Estos escribas y fariseos, cuando arrastraron a esta mujer ante Jesús, se sintieron en una plataforma muy diferente a la que ella ocupaba; pero una palabra de Cristo los convenció de cuán vacío era este espíritu de justicia propia. Les hizo sentir que ellos también eran pecadores como ella, y ninguno de ellos estaba lo suficientemente endurecido como para levantar una piedra contra ella. Esto es digno de crédito para los fariseos. Hay muchos entre nosotros que rápidamente hubieran levantado la piedra.
Incluso mientras se esfuerzan por recuperar al borracho, por ejemplo, lo acusan con una ferocidad implacable que demuestra que son bastante inconscientes de ser partícipes de su pecado. Si los desafiaba, se aclararían protestando con vehemencia que no habían tocado bebidas fuertes durante años; pero ¿no consideran que la intemperancia casi universal de la clase más baja de la sociedad tiene una raíz mucho más profunda que el apetito individual? que tiene sus raíces en toda la condición miserable de esa clase, y no se puede curar hasta que los lujos de los ricos se sacrifiquen de alguna manera por la amarga necesidad de los pobres, y los placeres racionales que salvan a los ricos de la rudeza. y vicios abiertos se ponen al alcance de toda la población? La pobreza, y la necesidad que conlleva de contentarse con un salario que apenas se mantiene en la vida, no son las únicas raíces del vicio, pero son raíces; y mientras nosotros, al igual que la sociedad en la que vivimos, estemos implicados en la culpa de defender una condición social que tienta a toda clase de iniquidad, no nos atrevemos a lanzar la primera piedra al borracho, al ladrón o al ladrón. incluso sus asociados más hundidos.

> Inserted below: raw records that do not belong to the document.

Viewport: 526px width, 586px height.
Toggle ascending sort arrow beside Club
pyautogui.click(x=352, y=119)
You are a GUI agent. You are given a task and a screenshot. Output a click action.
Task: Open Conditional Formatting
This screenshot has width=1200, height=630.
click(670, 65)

Ningún hombre, y ninguna clase, es más culpable que otro en esta gran mancha en nuestro cristianismo. La sociedad es culpable; pero como miembros que por accidente de nuestro nacimiento han disfrutado de ventajas que nos salvaron de muchas tentaciones que sabemos que no podríamos haber soportado, debemos aprender al menos a considerar a aquellos que en un sentido muy real son sacrificados por nosotros. Entre ciertas tribus salvajes, cuando se construye la casa de un jefe, los esclavos sacrificados se colocan en fosas como base; la estructura de nuestra tan cacareada civilización tiene un sótano muy similar.
Sin embargo, una de las características más esperanzadoras del cristianismo actual es que los hombres se están volviendo conscientes de que no son meros individuos, sino miembros de una sociedad; y que deben soportar la vergüenza de la condición existente de las cosas en la sociedad. Los cristianos inteligentes ahora sienten que la salvación de sus propias almas no es suficiente, y que no pueden con complacencia descansar satisfechos con su propia condición feliz y perspectivas si la sociedad a la que pertenecen se encuentra en un estado de degradación y miseria.

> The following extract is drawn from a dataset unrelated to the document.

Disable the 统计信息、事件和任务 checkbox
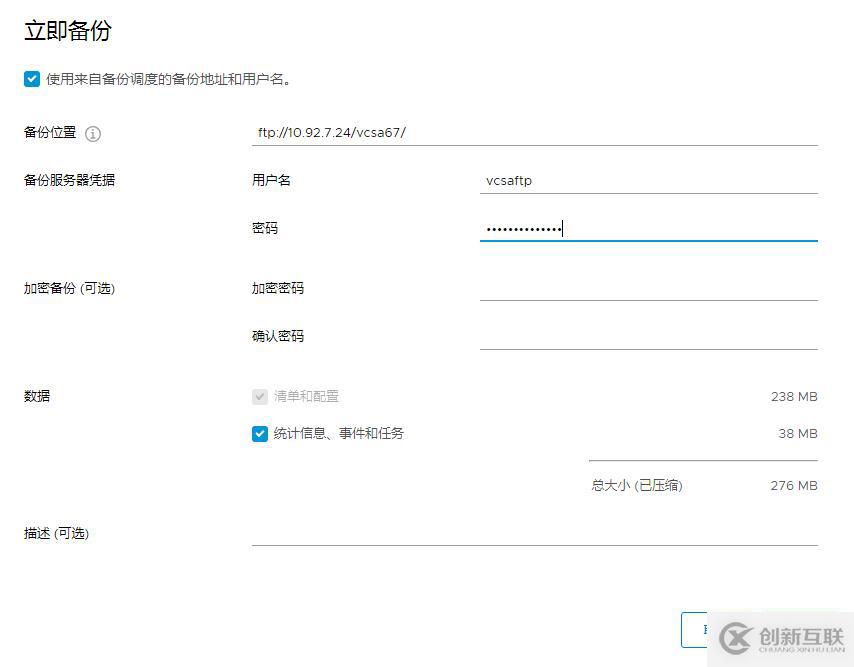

Es por el crecimiento de esta vergüenza compasiva que se producirá una reforma a gran escala. Cuando los hombres aprendan a ver en toda la miseria y el vicio su propia parte de culpa, la sociedad se irá fermentando gradualmente. Para aquellos que no pueden reconocer su conexión con sus semejantes en tal sentido, para aquellos que están bastante satisfechos si ellos mismos se sienten cómodos, no sé qué se puede decir. Se separan del cuerpo social y aceptan el destino del miembro amputado.